_Page text_:
___
OMG how cute are THESE??? I just bought them.

I really need to go out and just have some fun... so my dad and stepmom gave me some money to get some clothes. Plus, if by some miracle I get to go on a job interview in the near future, I'll need stuff to wear.

Seriously, I love these shoes. They are so not practical - but they were FREE. Well, kinda. Steve Madden had a buy one get one free sale... so I picked out a pair of cute black heel boots (all I brought with me from Columbia were my red ugg clogs and sneakers!!) and then found out I could get something FREE!! So I went for the cutest pair of shoes on the rack.

I've never been a big shoe girl either. I always just liked getting actual clothes - shirts and pants with basic shoes... but now I'm kind of wanting to go the other way. Basic clothes with fun accessories!!!
___
_Record excerpts_:
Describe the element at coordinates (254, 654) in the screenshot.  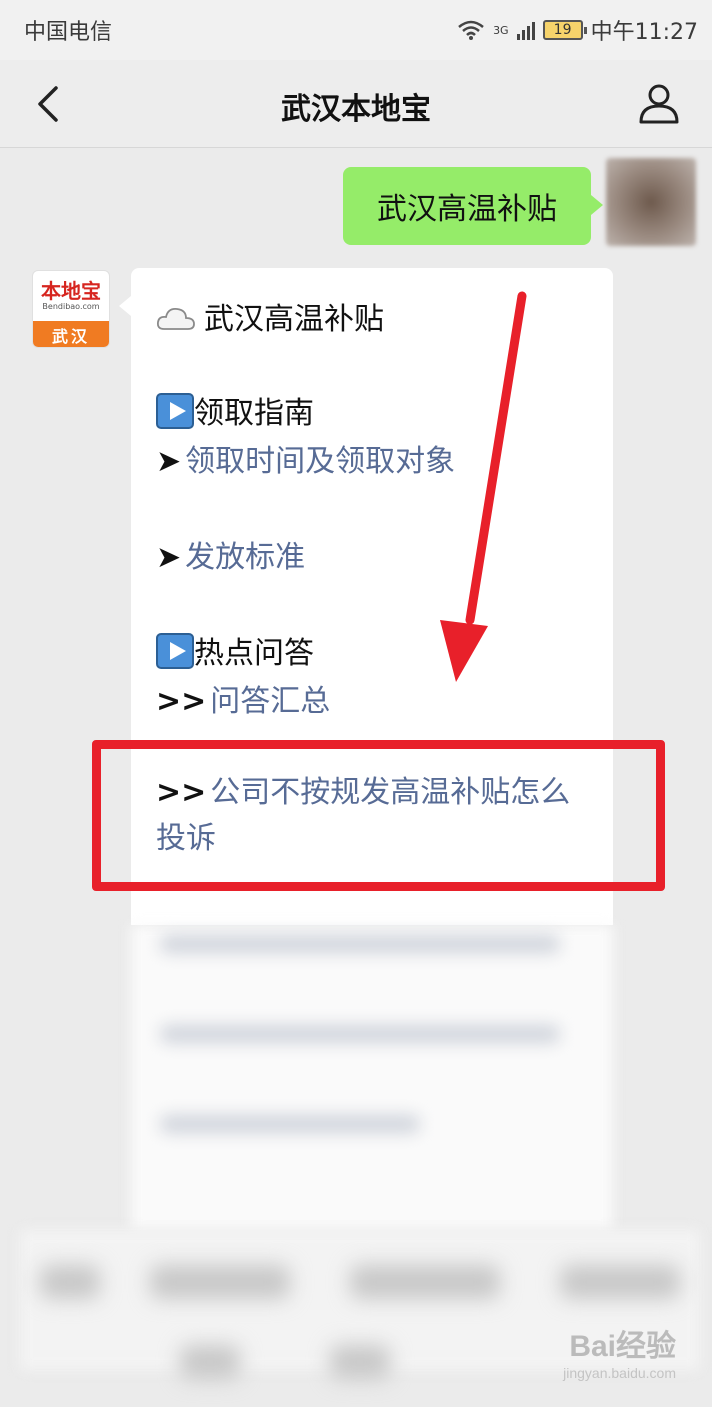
___
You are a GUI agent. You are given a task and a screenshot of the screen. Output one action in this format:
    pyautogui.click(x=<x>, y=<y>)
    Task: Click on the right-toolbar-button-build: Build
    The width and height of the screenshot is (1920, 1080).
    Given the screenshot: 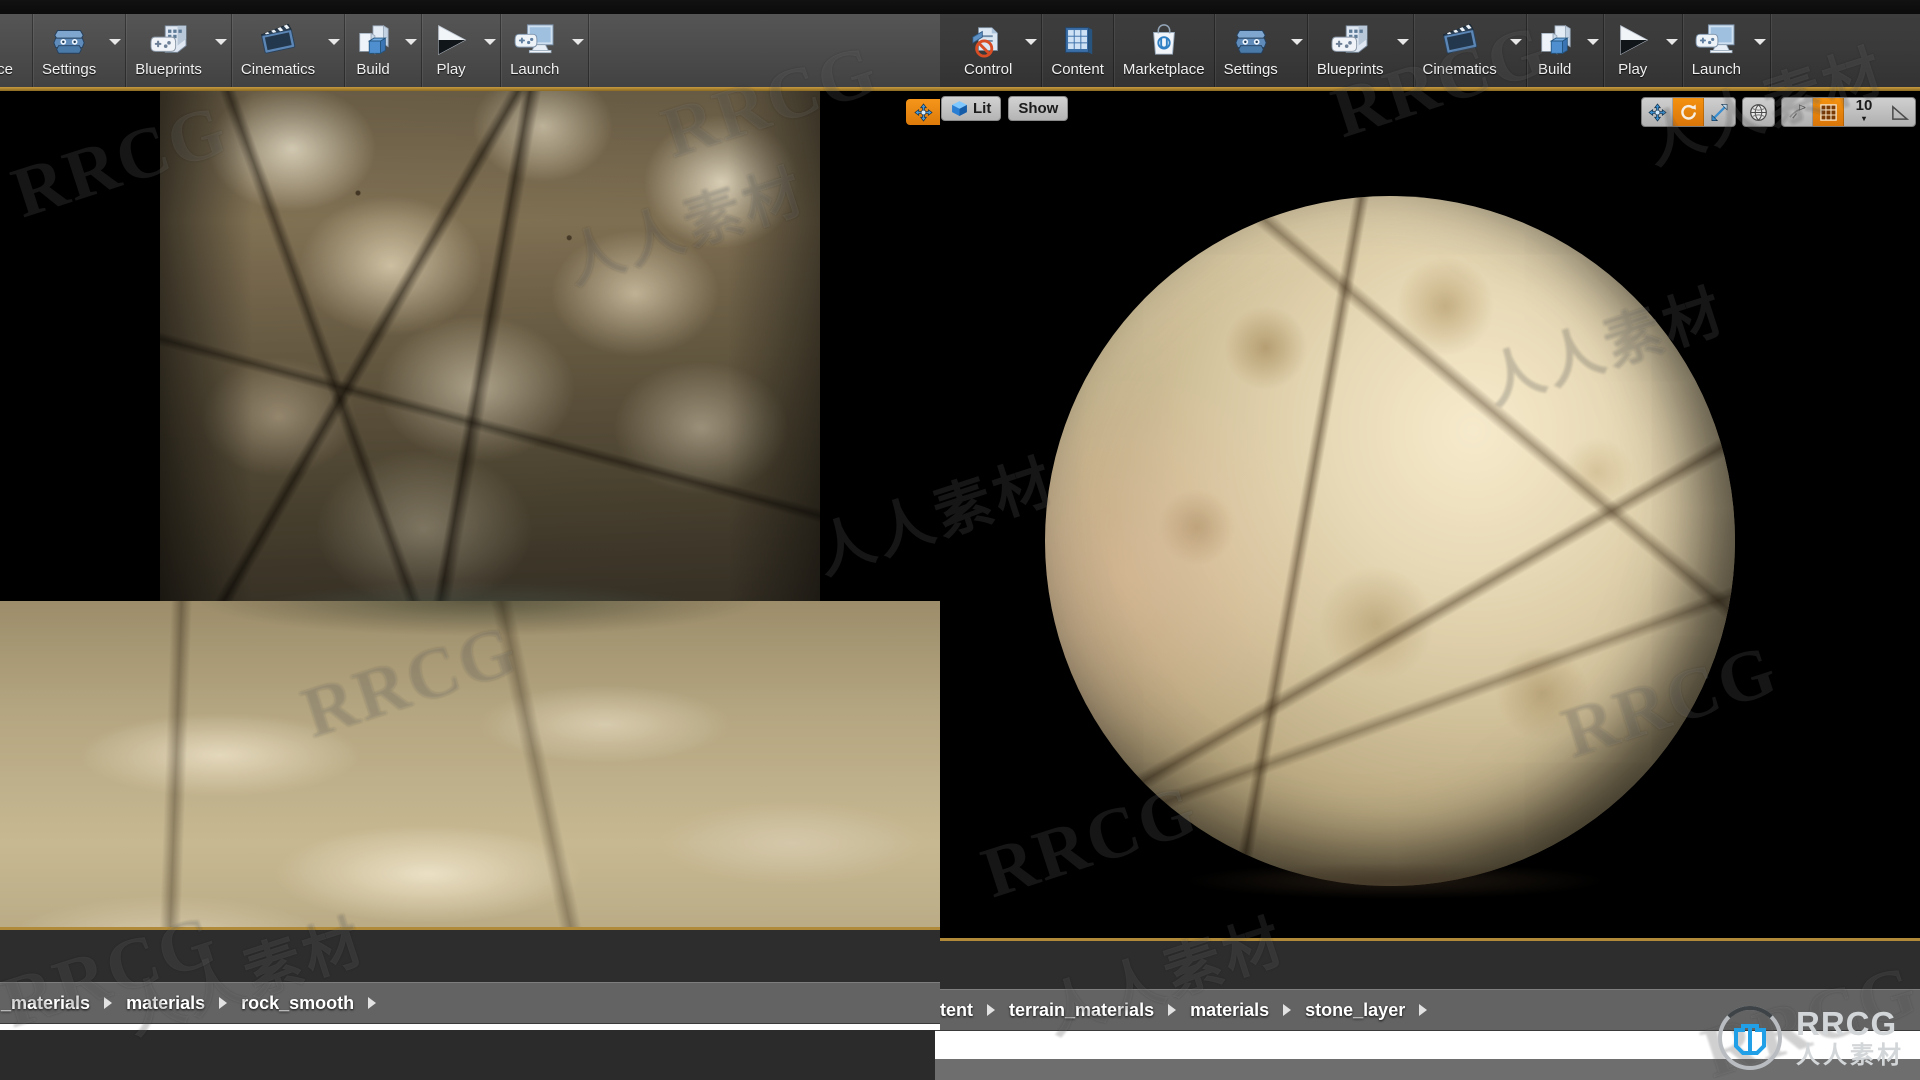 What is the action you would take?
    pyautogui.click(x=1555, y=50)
___
_Prompt_:
Continue the blog post about the new shoes, picking up after its last sentence. The data has no connection to the blog post about the new shoes.

_Result of this exercise_:
I ended up getting a pair of jeans and a pink shirt at express. The shirt is like bright pink, short sleeves, wide v-neck with a sequin thing in the middle... it's cute... but it's really too cold to wear, and the material is really thin and I still have a LITTLE pudge on me... I really want to take it back and get this bright pink hoodie and put that with a white tank, this ADORABLE sheer sequin scarf I saw, and a cute hat I saw. I love hats. I think that would be WAY cuter than the other shirt. We'll see. It's been SO LONG since I shopped for myself!!

NOW - I know it's like - why are you going shopping when you have bills? But honestly, I am working on getting a handle on my bills - and it has been SO LONG since I've just been able to go out and be ME.

We were talking over dinner last night and my dad and stepmom were like - we want you to get out, go have fun, go see your friends... but I honestly just couldn't go because I had NOTHING appropriate to wear out in Boston. Who wants to go out to bars where everyone is all dolled up - and I'd be in Old Navy jeans and sneakers? Just not going to happen. Especially not in this city...

So I went shopping... and I did a lot of thinking in the car too... turned the radio up really loud for a change and listened to some new songs I like, listened to the DJ's in Boston - here where it all started for me - and just kind of relaxed with my thoughts.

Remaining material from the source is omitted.